Right adjoint functors commute with Limits.  Let F: \textbf{C} \to \textbf{D} and G: \textbf{D} \to \textbf{C} be an adjoint pair of functors, and let \mathcal{A} : \textbf{I} \to \textbf{D} be a diagram.  The statement is then that

G(\varprojlim \mathcal{A}) = \varprojlim G \circ \mathcal{A}

Awesome.  The proof is actually pretty straightforward abstract nonsense, just take the definition of \varprojlim \mathcal{A} as a limiting cone, apply G, get a map G(\varprojlim \mathcal{A}) \to \varprojlim G \circ \mathcal{A}.  Then, use adjunction to get a map F (\varprojlim G \circ \mathcal{A} ) \to \mathcal{A}(I) for all objects I in I. The universal property of \varprojlim \mathcal{A} gives us a map \varprojlim G \circ \mathcal{A} \to G(\varprojlim \mathcal{A}) by applying adjunction again.  These maps are quickly seen to be inverses of each other (keep looking through universal properties and such).  A good outline of this proof can be found in Paolo Aluffi’s “Algebra: Chapter 0”

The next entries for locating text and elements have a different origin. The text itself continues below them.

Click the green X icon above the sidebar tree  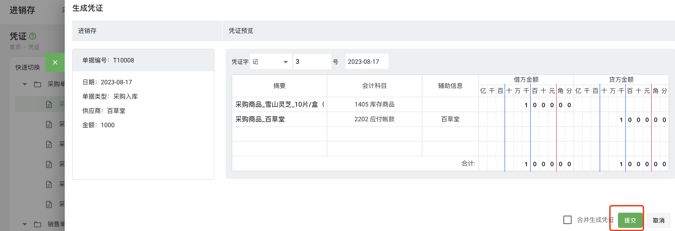tap(55, 62)
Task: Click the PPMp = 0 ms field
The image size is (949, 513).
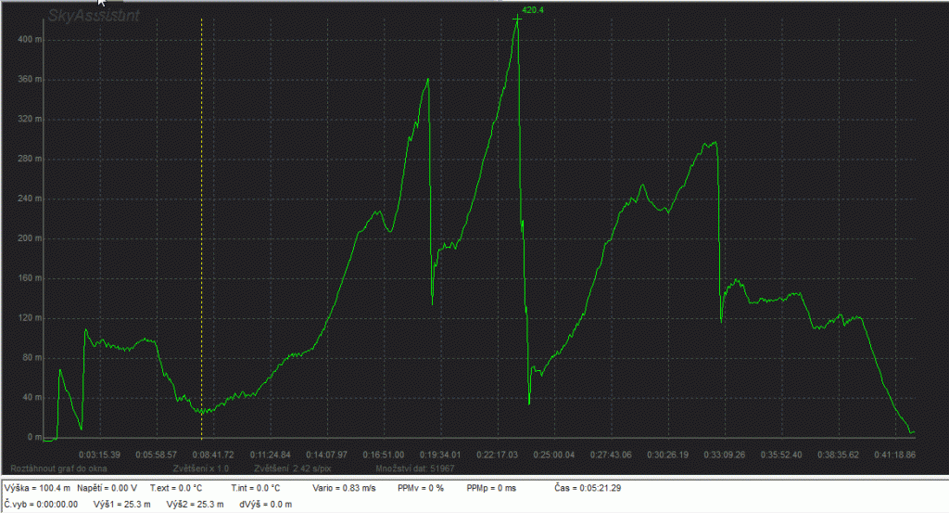Action: point(491,487)
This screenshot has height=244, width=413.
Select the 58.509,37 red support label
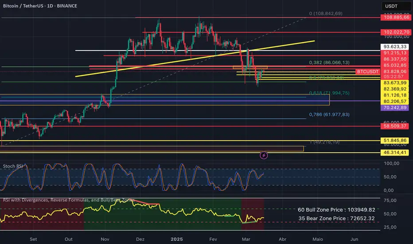[x=394, y=126]
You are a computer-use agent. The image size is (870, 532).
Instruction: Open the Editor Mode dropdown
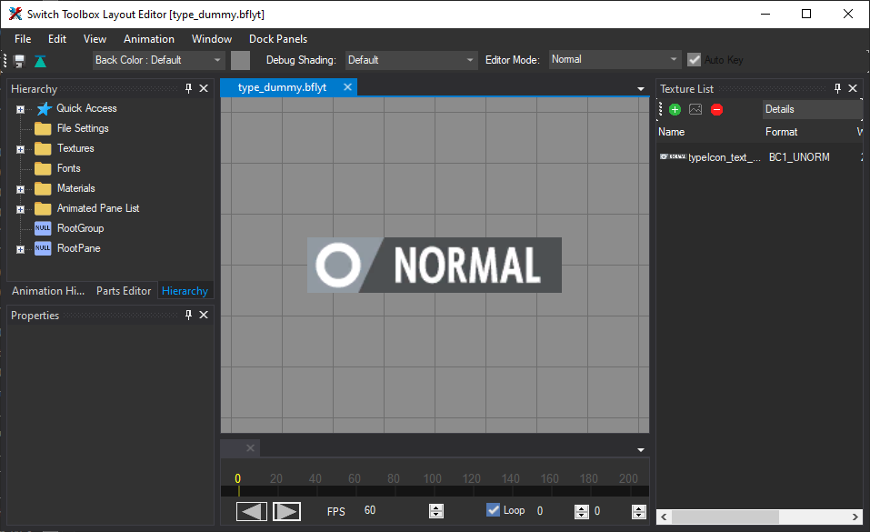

Similarly, we have that Left adjoints commute with co-limits.

Math is awesome.


Published by brianhepler

I'm a third-year math postdoc at the University of Wisconsin-Madison, where I work as a member of the geometry and topology research group. Generally speaking, I think math is pretty neat; and, if you give me the chance, I'll talk your ear off. Especially the more abstract stuff. It's really hard to communicate that love with the general population, but I'm going to do my best to show you a world of pure imagination.

3 thoughts on “Limits and co-Limits: Some Cool Things

  1. You should be careful with your Thing 1. I’m pretty sure the co-limit is A x B, (which is A sum B in this case) not empty. If you look at the definition of the co-limit, you will get A cross B cross (A sum B) mod out by a relation which leaves A cross B. If I’m wrong though, I apologize.

  2. Ah okay. I misread your post. I though you were taking an inverse limit of the diagram
    A B using the arrows as your inverse system.
    But that makes sense now; the colimit of A, B is empty.